Pension améliorée pour les mères de famille
Selon le gouvernement, ce relèvement des cotisations est rendu nécessaire par le déséquilibre démographique (1,5 cotisant pour 1 retraité) qui touche la CNRACL. La réforme des retraites aura certes des incidences sur le déficit du régime de retraites, "puisqu'il le réduira de 1,2 milliard d'euros à l'horizon 2030", mais elle sera loin de l'annuler, a précisé dans l'hémicycle le ministre délégué chargé des comptes publics, Gabriel Attal.
Plus tôt, le Sénat avait voté en faveur de la création – proposée par la commission des affaires sociales – d'un CDI "de fin de carrière" réservé aux salariés âgés d’au moins 60 ans, dans le but de "favoriser l’emploi des seniors". L'entreprise qui signera le contrat sera exonérée de cotisations familiales. Il avait aussi supprimé la disposition du projet de loi qui prévoyait le dépôt par le gouvernement d'un rapport "sur la possibilité, les conditions et le calendrier de mise en œuvre d’un système universel de retraite faisant converger les différents régimes" (voir un des amendements).

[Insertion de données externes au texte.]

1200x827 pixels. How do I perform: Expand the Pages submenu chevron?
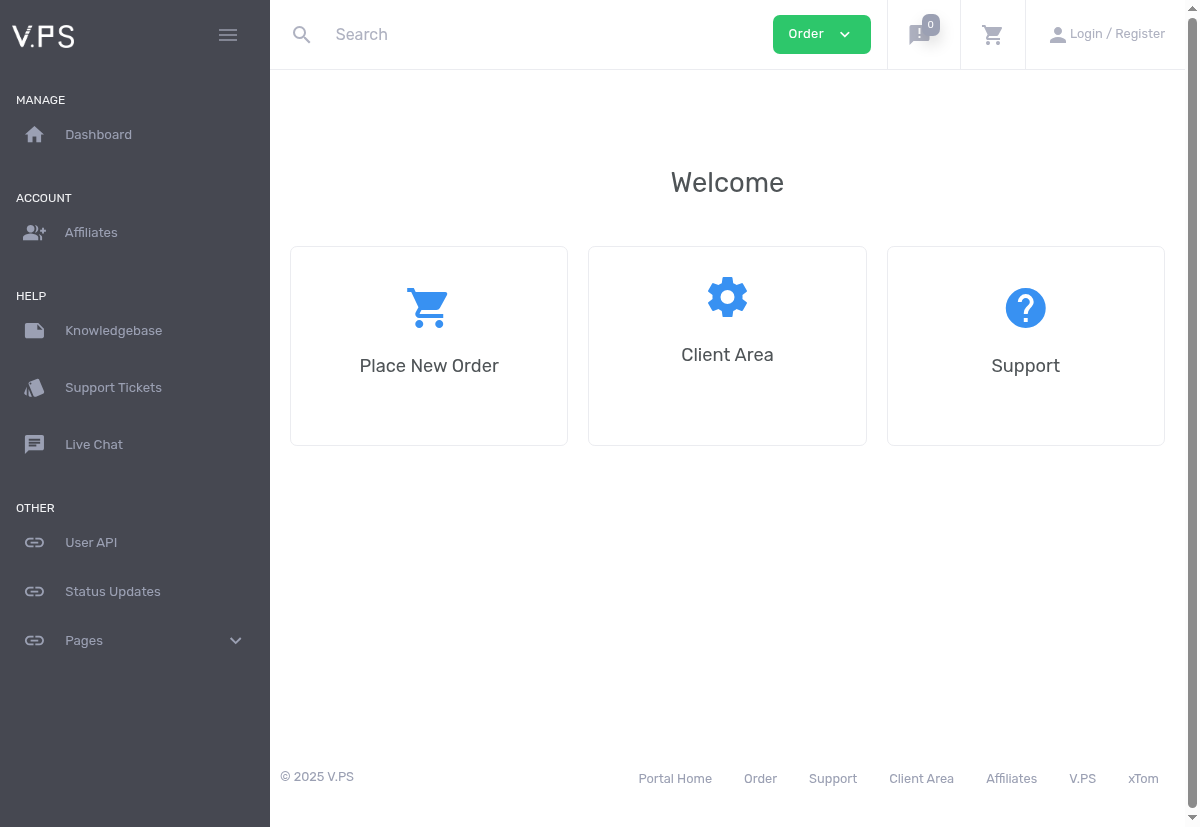tap(236, 641)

Les débats sur la réforme des retraites se poursuivaient ce jeudi dans l'hémicycle du Sénat. Avec le vote de nouvelles mesures. Ainsi, avec l'aval du gouvernement, la Haute Assemblée unanime a voté en faveur d'une pension améliorée pour les mères de famille choisissant de partir à l'âge légal de la retraite, mais ayant cumulé les annuités requises dès un an avant. Proposée par la droite et les centristes, la "surcote" de pension ira jusqu'à 5% pour les femmes qui dépasseront les 43 annuités requises, sous l'effet des trimestres maternité et éducation des enfants.

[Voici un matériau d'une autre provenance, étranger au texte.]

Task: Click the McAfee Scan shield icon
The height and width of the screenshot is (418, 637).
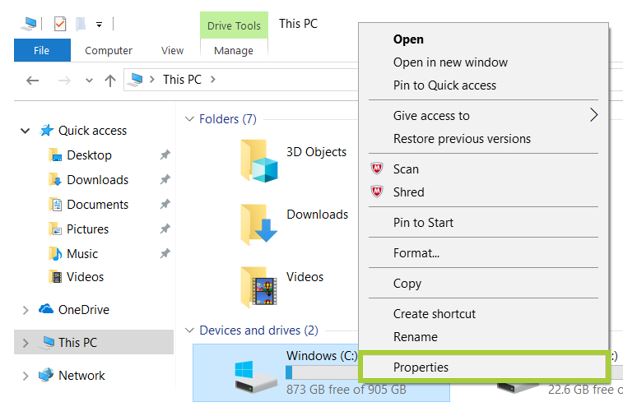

Retraite progressive : à partir de quel âge ?
Le déploiement de la retraite progressive - mesure qui, en fin de carrière, permet de bénéficier d'un temps partiel sans perte de rémunération - et son extension à la fonction publique sont au programme de la discussion de ces prochaines heures. Les sénateurs veulent ouvrir le dispositif dès l'âge de 60 ans, contre un minimum de 62 ans prévu par le projet de loi. Invité de Public Sénat, ce jeudi, le ministre de la Transformation et de la Fonction publiques, Stanislas Guerini, s'est dit "favorable sur le principe" d'avancer de deux ans l'éligibilité à la retraite progressive. Mais, "à une condition, a-t-il ajouté : c'est qu'il faut qu'on puisse savoir financer l'ensemble". Selon le ministre, la mesure voulue par le Sénat, c'est entre 100 et 150 millions d'euros supplémentaires, ce n'est pas rien". Il a dit vouloir que la retraite progressive ne reste pas "un droit de papier", mais devienne "une réalité". Ces derniers jours, des syndicats comme la FSU avaient exprimé leur crainte que de nombreuses demandes au titre du dispositif soient rejetées en raison des "nécessités de service".
Les débats au Sénat sur le projet de loi de réforme des retraites ne pourront durer au-delà du 12 mars, date-butoir liée à la nature du texte (un projet de loi de financement rectificative de la sécurité sociale).